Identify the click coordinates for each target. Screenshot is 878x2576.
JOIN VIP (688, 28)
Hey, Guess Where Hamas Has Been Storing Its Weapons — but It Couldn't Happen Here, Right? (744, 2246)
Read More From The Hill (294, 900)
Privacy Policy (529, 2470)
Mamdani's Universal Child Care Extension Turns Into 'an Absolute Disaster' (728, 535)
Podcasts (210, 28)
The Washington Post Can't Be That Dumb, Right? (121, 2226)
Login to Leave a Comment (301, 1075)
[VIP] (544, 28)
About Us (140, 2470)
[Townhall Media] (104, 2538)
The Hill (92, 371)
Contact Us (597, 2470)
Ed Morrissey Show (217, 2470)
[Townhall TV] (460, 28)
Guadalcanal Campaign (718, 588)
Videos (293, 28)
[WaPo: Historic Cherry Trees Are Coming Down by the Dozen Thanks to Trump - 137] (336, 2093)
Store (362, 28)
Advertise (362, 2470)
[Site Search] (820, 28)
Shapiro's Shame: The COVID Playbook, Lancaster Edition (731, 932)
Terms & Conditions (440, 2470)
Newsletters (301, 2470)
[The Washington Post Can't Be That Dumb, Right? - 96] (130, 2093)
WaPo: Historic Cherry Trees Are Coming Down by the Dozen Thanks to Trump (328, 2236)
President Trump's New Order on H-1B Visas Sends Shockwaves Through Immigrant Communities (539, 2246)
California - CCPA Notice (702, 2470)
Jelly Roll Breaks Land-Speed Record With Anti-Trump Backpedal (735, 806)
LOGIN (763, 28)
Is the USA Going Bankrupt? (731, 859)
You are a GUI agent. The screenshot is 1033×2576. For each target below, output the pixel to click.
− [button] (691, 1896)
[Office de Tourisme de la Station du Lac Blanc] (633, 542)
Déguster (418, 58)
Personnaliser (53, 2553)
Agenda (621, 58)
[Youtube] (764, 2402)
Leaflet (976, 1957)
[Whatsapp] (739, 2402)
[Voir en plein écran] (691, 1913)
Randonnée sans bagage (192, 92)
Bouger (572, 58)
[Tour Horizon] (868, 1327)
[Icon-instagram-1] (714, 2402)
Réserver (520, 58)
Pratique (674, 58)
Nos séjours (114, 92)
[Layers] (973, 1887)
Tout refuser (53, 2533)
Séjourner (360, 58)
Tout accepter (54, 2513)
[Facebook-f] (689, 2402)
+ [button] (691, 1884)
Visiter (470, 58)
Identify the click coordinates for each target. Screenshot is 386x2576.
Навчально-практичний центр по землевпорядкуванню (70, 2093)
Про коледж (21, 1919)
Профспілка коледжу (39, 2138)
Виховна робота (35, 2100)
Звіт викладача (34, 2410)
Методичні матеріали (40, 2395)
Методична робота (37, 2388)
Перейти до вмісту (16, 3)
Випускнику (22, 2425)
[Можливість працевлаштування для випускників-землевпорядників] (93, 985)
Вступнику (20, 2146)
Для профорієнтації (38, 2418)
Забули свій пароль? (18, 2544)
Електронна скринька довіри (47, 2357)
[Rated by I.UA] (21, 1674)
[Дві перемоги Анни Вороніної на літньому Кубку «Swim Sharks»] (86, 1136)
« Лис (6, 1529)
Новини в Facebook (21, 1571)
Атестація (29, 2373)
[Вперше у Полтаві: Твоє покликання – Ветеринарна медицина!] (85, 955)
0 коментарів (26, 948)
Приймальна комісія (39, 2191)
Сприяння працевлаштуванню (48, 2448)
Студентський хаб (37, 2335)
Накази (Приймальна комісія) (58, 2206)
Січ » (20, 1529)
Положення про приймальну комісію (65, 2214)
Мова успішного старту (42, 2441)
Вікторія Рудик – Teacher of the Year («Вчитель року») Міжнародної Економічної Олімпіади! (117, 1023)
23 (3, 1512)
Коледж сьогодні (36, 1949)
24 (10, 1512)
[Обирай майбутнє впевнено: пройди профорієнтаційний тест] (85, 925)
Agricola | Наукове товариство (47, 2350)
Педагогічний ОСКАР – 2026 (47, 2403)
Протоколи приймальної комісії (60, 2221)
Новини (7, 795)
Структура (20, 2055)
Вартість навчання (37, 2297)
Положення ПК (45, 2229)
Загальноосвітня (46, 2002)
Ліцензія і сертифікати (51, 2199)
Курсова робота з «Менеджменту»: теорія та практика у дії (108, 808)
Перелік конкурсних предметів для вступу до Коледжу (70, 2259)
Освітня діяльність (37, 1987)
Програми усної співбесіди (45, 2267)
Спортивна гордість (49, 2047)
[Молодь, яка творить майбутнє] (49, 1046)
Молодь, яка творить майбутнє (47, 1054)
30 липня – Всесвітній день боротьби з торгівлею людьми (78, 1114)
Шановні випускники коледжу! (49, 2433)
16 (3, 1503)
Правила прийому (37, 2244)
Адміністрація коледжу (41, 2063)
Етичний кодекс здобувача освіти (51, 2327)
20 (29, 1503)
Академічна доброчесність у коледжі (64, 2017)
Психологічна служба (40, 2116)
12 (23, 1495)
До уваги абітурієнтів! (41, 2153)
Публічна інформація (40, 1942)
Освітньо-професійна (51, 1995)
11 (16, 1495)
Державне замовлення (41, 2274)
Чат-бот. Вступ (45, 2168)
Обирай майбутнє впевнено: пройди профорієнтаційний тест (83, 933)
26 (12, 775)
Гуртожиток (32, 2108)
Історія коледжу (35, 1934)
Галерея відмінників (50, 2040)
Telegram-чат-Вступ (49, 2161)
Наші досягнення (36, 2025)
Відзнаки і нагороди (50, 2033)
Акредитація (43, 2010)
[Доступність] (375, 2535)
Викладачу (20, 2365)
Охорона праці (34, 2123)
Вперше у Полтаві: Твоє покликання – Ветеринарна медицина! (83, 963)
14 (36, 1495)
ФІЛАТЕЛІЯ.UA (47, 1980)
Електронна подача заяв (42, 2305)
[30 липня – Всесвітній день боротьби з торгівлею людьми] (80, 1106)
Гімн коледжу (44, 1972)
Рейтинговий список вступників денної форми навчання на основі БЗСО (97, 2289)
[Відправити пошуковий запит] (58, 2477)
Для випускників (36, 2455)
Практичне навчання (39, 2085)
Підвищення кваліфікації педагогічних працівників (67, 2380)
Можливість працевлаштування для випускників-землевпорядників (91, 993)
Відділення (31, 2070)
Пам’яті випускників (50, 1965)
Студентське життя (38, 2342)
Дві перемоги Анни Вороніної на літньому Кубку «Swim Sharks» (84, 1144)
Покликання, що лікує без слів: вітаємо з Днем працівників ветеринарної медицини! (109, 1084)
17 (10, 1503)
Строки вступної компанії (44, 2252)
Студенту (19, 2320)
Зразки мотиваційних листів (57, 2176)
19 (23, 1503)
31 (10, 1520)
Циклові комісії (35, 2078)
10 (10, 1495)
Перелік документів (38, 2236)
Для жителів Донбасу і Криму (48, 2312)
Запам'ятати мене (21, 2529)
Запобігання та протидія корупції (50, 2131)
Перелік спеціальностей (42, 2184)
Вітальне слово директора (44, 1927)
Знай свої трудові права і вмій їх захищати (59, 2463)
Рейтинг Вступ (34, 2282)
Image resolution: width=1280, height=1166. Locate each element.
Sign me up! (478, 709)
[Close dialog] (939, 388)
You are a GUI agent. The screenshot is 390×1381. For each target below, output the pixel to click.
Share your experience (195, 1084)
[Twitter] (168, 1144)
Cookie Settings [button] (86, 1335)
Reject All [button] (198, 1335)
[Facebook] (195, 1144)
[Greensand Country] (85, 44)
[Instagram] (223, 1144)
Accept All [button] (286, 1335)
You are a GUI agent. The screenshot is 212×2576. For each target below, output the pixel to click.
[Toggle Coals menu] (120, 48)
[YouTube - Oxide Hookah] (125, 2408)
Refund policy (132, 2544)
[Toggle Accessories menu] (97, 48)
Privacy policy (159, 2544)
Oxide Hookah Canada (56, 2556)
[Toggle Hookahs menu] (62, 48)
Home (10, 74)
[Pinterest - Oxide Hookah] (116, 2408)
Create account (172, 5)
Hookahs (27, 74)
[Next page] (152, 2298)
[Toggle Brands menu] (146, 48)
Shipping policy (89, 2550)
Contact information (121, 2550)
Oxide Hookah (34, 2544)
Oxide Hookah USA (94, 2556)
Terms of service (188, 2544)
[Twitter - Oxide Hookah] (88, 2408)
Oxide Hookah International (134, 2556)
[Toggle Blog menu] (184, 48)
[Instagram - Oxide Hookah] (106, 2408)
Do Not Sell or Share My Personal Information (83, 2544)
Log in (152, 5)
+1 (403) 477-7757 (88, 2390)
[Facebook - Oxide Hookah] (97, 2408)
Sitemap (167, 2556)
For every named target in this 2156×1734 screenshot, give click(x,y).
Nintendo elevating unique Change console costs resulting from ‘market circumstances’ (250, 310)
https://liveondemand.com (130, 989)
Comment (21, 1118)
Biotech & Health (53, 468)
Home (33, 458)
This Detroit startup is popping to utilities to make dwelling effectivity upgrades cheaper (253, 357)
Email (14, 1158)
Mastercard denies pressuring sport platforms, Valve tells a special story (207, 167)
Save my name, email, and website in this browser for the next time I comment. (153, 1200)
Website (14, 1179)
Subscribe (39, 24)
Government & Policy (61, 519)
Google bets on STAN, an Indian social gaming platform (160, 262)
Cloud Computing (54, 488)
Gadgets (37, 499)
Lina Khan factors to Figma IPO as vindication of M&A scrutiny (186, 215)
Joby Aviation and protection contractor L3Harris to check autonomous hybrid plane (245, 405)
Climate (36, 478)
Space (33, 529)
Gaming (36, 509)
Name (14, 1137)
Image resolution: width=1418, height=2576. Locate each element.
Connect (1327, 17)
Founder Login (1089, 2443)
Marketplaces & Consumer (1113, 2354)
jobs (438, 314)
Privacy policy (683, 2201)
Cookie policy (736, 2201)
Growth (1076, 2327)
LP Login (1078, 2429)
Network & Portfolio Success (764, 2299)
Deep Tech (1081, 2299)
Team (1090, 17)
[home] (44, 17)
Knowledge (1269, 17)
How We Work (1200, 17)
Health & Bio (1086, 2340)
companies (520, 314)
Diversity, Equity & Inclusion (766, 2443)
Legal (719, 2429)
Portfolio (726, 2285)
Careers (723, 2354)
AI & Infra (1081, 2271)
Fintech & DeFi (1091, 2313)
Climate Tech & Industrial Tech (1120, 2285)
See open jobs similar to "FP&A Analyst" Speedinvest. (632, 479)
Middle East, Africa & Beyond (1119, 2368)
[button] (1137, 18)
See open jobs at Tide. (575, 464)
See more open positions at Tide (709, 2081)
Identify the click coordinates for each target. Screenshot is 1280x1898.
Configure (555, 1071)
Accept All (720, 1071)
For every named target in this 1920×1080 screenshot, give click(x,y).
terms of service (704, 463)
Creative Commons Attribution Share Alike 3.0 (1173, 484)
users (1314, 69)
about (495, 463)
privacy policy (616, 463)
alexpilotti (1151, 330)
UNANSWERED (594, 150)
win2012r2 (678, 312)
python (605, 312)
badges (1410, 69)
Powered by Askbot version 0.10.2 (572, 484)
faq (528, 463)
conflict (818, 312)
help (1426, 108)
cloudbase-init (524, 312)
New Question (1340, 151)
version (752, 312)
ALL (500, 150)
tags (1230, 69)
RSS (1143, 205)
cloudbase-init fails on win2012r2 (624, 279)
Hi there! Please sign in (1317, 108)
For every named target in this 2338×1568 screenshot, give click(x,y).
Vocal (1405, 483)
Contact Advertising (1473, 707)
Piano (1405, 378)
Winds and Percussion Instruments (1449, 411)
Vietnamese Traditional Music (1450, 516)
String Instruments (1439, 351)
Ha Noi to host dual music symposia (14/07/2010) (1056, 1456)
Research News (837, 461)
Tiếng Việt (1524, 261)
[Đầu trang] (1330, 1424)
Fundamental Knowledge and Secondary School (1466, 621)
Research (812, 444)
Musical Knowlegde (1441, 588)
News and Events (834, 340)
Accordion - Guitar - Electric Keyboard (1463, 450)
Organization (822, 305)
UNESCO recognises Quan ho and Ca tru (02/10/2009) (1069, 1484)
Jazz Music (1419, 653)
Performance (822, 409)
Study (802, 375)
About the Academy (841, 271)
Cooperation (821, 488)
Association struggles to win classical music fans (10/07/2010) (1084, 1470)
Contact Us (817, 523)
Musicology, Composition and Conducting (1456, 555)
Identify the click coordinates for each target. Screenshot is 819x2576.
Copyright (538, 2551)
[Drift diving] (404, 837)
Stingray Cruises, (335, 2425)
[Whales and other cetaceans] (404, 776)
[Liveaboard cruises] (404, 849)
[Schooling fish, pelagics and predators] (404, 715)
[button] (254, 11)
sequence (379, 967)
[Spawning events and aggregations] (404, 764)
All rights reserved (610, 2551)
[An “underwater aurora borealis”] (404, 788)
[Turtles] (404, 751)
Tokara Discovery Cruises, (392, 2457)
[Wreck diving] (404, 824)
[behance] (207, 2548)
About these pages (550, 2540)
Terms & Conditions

_Problem_
Each line in the entries above, starting at the line with "[Facebook - Oxide Hookah] (97, 2408)" and ending at the line with "Email (14, 1158)", is to be printed exactly, and only those lines.

_Output for this task_
[Facebook - Oxide Hookah] (97, 2408)
Sitemap (167, 2556)
For every named target in this 2156×1734 screenshot, give click(x,y).
Nintendo elevating unique Change console costs resulting from ‘market circumstances’ (250, 310)
https://liveondemand.com (130, 989)
Comment (21, 1118)
Biotech & Health (53, 468)
Home (33, 458)
This Detroit startup is popping to utilities to make dwelling effectivity upgrades cheaper (253, 357)
Email (14, 1158)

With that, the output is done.